Parmi les nombreuses réflexions que fait Marc-Aurèle, il y en a une qu'on trouve particulièrement intéressante, car elle recoupe beaucoup de choses qu'on a dit dans la série d’articles sur
la théorie du cadre.
« Tout ce que je suis, c’est une chair avec un souffle et un principe directeur »
Marc Aurèle est persuadé qu’il faut consacrer sa vie à ce qu’il nomme un « principe directeur ». Une mission
tellement importante que la moindre de nos actions doit lui bénéficier.
Il est étonnant de découvrir que les hommes menaient déjà une réflexion intense sur ce que on appelle aujourd’hui les « outils mentaux » il y a 2000 ans. Ainsi Marc Aurèle cherchait déjà à se construire un cadre fort autour de son principe directeur:
« N’use point la part de vie qui te reste à te faire des idées sur ce que font les autres […] car tu te prive ainsi d’une autre tâche […] l’attention que tu dois à ton principe directeur »
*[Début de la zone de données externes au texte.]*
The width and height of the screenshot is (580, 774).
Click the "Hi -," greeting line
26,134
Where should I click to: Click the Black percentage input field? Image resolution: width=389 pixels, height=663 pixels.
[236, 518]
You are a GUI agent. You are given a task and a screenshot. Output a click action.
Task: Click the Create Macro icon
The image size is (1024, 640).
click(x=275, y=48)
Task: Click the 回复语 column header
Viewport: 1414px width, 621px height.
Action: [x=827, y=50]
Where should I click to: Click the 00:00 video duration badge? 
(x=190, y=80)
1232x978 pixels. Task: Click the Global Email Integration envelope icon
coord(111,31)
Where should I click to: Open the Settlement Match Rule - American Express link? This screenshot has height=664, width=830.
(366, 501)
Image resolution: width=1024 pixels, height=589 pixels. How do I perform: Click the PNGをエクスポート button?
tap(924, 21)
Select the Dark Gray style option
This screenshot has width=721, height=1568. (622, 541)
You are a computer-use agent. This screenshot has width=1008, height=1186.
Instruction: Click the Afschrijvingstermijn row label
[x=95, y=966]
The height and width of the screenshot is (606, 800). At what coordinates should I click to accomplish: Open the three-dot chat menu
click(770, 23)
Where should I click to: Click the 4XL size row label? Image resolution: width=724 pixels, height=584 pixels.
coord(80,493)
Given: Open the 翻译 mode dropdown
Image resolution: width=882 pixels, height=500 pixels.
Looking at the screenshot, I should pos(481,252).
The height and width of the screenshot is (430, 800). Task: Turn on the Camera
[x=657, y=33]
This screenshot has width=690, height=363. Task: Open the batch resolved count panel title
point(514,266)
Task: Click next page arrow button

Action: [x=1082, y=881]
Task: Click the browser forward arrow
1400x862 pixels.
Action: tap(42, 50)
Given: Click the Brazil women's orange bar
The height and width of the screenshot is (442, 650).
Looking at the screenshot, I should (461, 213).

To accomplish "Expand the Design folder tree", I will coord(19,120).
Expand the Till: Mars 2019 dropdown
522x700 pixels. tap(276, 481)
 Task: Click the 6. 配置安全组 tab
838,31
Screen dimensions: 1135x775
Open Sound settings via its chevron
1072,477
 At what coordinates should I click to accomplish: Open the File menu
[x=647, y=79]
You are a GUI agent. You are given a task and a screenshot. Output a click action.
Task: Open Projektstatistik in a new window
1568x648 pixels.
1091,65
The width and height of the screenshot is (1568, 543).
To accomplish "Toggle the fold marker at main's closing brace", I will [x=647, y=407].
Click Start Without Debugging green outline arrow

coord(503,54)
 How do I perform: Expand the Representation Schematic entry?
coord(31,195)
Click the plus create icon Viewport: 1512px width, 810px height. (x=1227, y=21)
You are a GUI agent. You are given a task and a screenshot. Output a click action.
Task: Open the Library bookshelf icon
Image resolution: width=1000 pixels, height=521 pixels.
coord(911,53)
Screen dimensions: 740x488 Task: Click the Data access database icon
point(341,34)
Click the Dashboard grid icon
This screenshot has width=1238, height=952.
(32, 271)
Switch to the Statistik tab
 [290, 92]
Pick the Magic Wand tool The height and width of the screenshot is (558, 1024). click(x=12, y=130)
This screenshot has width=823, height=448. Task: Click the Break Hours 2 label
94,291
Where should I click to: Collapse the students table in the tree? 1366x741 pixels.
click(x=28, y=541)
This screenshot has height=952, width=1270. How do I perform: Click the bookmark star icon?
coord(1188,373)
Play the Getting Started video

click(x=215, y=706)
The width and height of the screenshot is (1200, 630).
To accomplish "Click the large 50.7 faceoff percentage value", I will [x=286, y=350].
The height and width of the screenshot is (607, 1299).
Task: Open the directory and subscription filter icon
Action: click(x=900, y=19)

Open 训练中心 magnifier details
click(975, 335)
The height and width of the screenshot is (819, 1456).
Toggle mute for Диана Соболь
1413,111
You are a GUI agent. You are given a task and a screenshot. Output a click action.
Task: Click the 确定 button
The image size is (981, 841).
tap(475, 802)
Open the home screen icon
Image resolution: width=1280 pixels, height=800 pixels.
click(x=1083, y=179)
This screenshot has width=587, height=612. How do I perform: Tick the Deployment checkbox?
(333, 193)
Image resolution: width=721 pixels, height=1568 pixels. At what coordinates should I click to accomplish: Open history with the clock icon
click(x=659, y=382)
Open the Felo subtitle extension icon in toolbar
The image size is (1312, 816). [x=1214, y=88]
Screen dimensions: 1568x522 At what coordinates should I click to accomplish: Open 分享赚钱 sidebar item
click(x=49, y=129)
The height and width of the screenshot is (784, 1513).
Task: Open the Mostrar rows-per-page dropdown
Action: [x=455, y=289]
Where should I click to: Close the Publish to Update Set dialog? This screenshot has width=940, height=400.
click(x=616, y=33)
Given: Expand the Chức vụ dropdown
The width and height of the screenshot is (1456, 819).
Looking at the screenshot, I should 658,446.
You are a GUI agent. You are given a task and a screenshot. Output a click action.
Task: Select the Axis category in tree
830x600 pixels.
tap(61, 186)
« Il te reste en troisième lieu, le principe directeur […] ne permet plus qu’il soit esclave, qu’il soit encore comme tiré par les fils d’une égoïste impulsion, ni qu’il s’aigrisse contre son sort actuel ».
Les stoïques avaient bien assimilé l’importance de prendre le contrôle sur ses propres pensées et de déterminer
d’où nous viennent nos émotions.
Marc Aurèle se fait ainsi un champion du « mindset ». Il cherche à comprendre les mécanisme de son « âme » pour en
prendre le contrôle et la dédier à son principe directeur.
L’art du stoïcisme
Les stoïques se seraient probablement plu sur ce site. Ils cherchent à réduire leurs réponses émotionnelles par rapport au monde qui les entoure dans le but de se consacrer à leurs tâches avec un esprit clair,
centré sur la raison.
Pour arriver à cet état d’esprit, Marc Aurèle s’appuie sur une philosophie de « dénigrement de la mort ». La mort n’est pour lui que
la perte de l’instant présent puisque le passé ne nous appartient déjà plus et que l’avenir est incertain.
Hors, cette perte est la même, que l’on meure à 15 ans ou à 95 ans. Il n’y a donc plus lieu de s’inquiéter des maladies ou des guerres, ce qui aide à
rester stoïque.
malgré cela, Marc Aurèle prend conscience de la
brièveté de la vie, et plus encore, de la brièveté de la raison (qui nous quitte bien souvent avant la vie).
D’où l’urgence qu’il y a à se consacrer à son principe directeur.
Sur la Procrastination
Bien sûr, il serait dommage de ne pas parler de
procrastination alors que Marc Aurèle s’y intéresse de près:
« Rappelle toi depuis combien de temps tu remets à plus tard et combien de fois, ayant reçu des dieux des occasions de t’acquitter, tu ne les as pas mises à profit. »
La procrastination concerne ici tout acte qui n’est pas dédié au principe directeur. De ce point de vue, on pourrait presque considérer l’entièreté du stoïcisme comme
une méthode de lutte contre la procrastination:
La prise de conscience de la brièveté de la vie, le mépris pour « les mouvements de l’âme », et la concentration sur un principe directeur sont des l
eviers puissants pour se mettre en action.
La lutte contre la procrastination (même si elle ne portait pas ce nom) était donc déjà une préoccupation des hommes voilà 2000 ans. Et l’homme le plus puissant de son époque en faisait même une priorité. Les temps ont finalement peu changé.
Le Stoïcisme est une philosophie formidable lorsque l’on s’intéresse au Mindset. Tout ce qui à pu être dit sur ce sujet était déjà pressenti par des hommes comme Marc Aurèle.
De la à dire qu’il n’y a rien de neuf sous le soleil, il y a un pas qu'on ne franchira pas.
Au contraire la psychologie et les neurosciences nous donnent de
nouveaux outils pour comprendre « les mouvements de l’âme » et se concentrer sur son principe directeur.